* _Document extract_
——

Hi,
I started using POPFILE v0.20.1 since the start of this
year. I connect to 4 of my POP accounts using POPFile
and so far it has worked great (with 95% accuracy) on
about 200 emails a day.
A few Improvements that might help:
To the "Request a feature", add a voting section. Since
so many requests seem to be for the same thing, users
can cast a vote for a feature rather than making
duplicate requests. Also would help the team focus on
which feature to work on first.
Assign a rating to each email (and word) from 1 to 100
based on frequency, probability, days since last used
(aging), if in the dictionary. Store the phonetic rather
than the word to further improve the ratings.
Increase the number of pre-defined noise words. I added
a list of about 50 additional noise words that search
engines use. Also the noise word should be removed if it
is already in the corpus.
Create a gauranteed spam words list. Buckets would do
the same but it would take a lot of buckets for the
number of keywords out there. Users can edit and
decide if they want to use it. Or allow the buckets to
accept multiple words. Perhaps once regular expressions
are implemented, this will be easier.

——

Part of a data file
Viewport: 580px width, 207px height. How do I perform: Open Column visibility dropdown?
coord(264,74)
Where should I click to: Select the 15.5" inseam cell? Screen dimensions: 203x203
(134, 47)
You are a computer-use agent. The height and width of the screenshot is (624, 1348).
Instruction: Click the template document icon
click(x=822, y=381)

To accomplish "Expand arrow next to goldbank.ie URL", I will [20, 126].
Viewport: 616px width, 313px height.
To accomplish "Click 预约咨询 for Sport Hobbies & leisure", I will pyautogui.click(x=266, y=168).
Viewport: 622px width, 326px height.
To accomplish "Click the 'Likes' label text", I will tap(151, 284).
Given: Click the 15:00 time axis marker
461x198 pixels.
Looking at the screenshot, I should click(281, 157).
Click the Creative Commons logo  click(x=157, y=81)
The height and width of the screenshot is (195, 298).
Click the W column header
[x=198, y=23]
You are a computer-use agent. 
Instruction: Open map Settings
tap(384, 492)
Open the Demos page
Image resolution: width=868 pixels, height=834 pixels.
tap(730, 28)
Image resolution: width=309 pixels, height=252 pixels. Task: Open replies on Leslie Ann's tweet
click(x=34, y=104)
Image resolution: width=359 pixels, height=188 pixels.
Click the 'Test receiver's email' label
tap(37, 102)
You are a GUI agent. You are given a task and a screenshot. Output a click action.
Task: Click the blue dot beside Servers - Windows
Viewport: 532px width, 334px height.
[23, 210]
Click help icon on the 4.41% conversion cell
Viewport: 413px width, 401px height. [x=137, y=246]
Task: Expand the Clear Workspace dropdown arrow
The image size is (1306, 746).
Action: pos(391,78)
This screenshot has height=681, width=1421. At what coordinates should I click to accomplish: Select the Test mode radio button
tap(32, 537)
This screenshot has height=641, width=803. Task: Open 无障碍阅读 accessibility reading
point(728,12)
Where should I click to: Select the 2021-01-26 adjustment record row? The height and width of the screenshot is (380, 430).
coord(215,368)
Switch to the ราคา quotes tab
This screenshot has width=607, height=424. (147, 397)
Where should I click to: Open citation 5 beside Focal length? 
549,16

——

* _What to work on_
1. From the POPFile feedback post, extract the part that opens with the words containing "Create a gauranteed" and closes with "will be easier.".
2. According to the POPFile feedback post, how many POP accounts does the writer connect to using POPFile?
3. Pick up the POPFile feedback post after its final sentence and write what comes next.
The items play no part in this work.

* _Per-task outputs_
1.
Create a gauranteed spam words list. Buckets would do
the same but it would take a lot of buckets for the
number of keywords out there. Users can edit and
decide if they want to use it. Or allow the buckets to
accept multiple words. Perhaps once regular expressions
are implemented, this will be easier.

2. Four.

3.
Capability to clean up the corpus manually. e.g. remove
words like #ffffff or to:yahoo.com from the Inbox
bucket. I also like the clean_corpus extension and would
prefer it as part of the advanced tab.
When a user downloads POPFILE for the first time, Can
we start with a mature corpus instead of a blank one?
Keep up the good work and thank you for making this
product free.
Thanks,
Sam
Logged In: YES
user_id=578491
>To the "Request a feature", add a voting section. Since
> so many requests seem to be for the same thing, users
> can cast a vote for a feature rather than making
> duplicate requests. Also would help the team focus on
> which feature to work on first.
I'm opposed to adding voting because I don't think it helps
greatly. A case in point is that the single most popular
feature for POPFile is bouncing of messages which is totally
useless because spammers forge the From: addresses. Hence
all bouncing does is cause innocent bystanders to get hurt.
Voting would give the impression that the project is a
democracy, where in fact it is not. We do listen to what
users want, but then we decide based on the best
technological reasons.
> Assign a rating to each email (and word) from 1 to 100
> based on frequency, probability, days since last used
> (aging), if in the dictionary. Store the phonetic rather
> than the word to further improve the ratings.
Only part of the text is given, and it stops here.